(Stored records)
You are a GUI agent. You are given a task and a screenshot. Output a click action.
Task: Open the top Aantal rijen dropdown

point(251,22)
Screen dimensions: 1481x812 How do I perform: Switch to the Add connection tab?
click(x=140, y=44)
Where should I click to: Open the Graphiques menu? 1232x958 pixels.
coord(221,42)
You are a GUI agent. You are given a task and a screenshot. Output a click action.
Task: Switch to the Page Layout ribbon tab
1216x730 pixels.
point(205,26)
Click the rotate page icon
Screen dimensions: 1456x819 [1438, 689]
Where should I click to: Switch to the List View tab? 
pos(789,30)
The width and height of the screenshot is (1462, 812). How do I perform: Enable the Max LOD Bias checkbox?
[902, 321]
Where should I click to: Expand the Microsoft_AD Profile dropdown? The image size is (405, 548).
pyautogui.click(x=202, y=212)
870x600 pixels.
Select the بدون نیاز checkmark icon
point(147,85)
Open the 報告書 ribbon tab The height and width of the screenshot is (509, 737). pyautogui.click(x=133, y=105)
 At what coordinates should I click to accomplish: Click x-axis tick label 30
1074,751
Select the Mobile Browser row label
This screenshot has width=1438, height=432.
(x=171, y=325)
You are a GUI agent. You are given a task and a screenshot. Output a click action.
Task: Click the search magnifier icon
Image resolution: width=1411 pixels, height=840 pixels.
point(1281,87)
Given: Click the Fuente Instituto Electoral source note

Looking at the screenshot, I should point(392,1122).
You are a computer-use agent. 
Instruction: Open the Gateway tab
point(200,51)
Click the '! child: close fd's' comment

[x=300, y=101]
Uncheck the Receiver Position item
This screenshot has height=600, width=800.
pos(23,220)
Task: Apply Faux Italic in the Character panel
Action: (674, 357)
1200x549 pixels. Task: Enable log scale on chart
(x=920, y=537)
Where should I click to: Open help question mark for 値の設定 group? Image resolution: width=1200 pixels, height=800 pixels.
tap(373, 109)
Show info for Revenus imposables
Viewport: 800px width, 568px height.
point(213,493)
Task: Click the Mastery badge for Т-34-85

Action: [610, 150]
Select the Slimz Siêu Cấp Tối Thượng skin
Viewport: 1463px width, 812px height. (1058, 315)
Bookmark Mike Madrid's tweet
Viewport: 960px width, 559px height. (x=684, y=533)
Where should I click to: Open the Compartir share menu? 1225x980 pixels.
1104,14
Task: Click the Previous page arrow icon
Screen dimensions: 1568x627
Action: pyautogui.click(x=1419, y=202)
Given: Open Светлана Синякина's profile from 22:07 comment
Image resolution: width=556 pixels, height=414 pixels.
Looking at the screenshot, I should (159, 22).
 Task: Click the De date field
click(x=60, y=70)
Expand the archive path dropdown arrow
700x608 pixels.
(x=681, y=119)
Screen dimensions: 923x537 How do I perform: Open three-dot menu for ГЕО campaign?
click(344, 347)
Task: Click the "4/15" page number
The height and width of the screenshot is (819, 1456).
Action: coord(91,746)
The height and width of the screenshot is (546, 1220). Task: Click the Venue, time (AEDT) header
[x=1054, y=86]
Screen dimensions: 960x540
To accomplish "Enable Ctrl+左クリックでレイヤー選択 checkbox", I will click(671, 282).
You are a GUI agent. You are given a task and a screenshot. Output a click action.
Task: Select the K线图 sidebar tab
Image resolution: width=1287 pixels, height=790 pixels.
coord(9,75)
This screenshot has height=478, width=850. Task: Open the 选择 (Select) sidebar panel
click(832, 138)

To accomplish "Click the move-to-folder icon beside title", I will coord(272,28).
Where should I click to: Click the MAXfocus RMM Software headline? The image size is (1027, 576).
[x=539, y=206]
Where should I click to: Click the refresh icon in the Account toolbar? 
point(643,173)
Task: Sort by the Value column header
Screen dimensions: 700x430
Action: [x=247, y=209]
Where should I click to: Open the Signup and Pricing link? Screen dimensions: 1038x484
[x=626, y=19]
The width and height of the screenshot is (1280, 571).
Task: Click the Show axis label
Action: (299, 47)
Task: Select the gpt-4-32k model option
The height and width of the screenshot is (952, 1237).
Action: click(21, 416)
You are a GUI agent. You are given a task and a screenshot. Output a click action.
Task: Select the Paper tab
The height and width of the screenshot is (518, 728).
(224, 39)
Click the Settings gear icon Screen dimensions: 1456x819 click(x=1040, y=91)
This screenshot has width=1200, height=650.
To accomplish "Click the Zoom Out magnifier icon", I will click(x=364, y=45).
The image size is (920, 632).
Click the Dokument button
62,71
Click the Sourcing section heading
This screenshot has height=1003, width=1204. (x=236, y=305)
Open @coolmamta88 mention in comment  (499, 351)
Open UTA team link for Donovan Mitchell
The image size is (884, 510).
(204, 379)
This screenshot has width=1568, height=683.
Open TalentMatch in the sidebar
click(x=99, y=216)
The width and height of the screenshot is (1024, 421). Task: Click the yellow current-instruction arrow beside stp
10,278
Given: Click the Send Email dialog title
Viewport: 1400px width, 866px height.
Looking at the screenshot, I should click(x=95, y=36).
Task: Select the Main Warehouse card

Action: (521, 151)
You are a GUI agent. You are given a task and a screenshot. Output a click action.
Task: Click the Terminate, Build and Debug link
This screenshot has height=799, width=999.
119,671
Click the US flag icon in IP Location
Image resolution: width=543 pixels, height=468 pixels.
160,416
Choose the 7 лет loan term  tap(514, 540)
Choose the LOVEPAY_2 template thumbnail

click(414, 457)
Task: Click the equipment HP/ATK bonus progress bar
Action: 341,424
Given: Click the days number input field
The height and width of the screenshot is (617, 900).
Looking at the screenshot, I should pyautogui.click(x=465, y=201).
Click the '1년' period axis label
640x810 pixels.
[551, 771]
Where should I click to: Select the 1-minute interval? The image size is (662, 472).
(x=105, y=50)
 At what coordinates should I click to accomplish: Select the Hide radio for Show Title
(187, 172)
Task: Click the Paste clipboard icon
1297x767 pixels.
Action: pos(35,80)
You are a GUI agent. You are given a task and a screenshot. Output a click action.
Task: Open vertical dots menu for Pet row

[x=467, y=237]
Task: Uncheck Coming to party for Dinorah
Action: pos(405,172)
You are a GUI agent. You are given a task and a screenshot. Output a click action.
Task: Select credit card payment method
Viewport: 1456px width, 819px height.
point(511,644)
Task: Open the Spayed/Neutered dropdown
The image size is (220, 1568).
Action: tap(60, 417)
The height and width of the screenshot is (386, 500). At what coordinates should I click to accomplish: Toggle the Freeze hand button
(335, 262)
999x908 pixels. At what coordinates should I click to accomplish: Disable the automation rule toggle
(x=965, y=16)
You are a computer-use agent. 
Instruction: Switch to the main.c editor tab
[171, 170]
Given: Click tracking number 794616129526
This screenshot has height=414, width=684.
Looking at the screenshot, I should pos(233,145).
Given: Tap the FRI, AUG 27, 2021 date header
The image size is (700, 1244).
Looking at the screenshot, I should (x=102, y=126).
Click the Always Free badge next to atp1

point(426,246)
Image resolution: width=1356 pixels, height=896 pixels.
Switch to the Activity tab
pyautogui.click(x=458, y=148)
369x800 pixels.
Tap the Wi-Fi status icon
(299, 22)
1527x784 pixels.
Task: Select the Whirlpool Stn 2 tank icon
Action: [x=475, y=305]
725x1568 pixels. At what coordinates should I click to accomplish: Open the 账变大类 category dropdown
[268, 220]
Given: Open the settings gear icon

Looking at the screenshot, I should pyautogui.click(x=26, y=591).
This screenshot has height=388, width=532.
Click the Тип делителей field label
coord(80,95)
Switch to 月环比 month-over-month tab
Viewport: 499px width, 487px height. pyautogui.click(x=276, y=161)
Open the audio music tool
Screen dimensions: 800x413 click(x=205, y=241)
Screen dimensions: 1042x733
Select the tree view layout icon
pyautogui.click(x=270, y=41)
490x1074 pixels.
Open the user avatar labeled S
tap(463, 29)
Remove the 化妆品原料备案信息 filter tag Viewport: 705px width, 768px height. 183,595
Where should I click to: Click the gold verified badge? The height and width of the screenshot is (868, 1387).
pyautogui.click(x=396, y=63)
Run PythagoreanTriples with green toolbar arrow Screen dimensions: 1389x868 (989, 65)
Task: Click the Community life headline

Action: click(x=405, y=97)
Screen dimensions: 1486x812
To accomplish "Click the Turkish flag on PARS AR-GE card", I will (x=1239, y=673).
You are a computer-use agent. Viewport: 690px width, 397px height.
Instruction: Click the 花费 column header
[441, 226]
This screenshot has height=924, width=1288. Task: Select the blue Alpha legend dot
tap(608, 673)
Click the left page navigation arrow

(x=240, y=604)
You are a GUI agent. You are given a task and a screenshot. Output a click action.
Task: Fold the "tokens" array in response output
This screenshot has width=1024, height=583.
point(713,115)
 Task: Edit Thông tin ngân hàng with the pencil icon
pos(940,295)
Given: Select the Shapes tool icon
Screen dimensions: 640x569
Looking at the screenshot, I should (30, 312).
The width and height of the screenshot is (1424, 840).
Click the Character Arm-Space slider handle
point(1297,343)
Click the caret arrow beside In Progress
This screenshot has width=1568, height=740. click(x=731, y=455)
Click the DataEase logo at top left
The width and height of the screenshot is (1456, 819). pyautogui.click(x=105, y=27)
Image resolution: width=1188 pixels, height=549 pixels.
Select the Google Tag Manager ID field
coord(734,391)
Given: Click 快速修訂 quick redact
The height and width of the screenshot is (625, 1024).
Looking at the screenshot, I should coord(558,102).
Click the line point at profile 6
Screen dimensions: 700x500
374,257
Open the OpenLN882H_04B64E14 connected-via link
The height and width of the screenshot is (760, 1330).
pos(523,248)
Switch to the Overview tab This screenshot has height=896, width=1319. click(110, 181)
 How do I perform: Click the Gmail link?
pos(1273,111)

*DO THIS*: Copy out every line of the listing from the one containing "Where should I click to: Click the refresh" down to the one containing "will click(x=364, y=45).", with both of those lines included.

*ANSWER TO THE TASK*:
Where should I click to: Click the refresh icon in the Account toolbar? 
point(643,173)
Task: Sort by the Value column header
Screen dimensions: 700x430
Action: [x=247, y=209]
Where should I click to: Open the Signup and Pricing link? Screen dimensions: 1038x484
[x=626, y=19]
The width and height of the screenshot is (1280, 571).
Task: Click the Show axis label
Action: (299, 47)
Task: Select the gpt-4-32k model option
The height and width of the screenshot is (952, 1237).
Action: click(21, 416)
You are a GUI agent. You are given a task and a screenshot. Output a click action.
Task: Select the Paper tab
The height and width of the screenshot is (518, 728).
(224, 39)
Click the Settings gear icon Screen dimensions: 1456x819 click(x=1040, y=91)
This screenshot has width=1200, height=650.
To accomplish "Click the Zoom Out magnifier icon", I will click(x=364, y=45).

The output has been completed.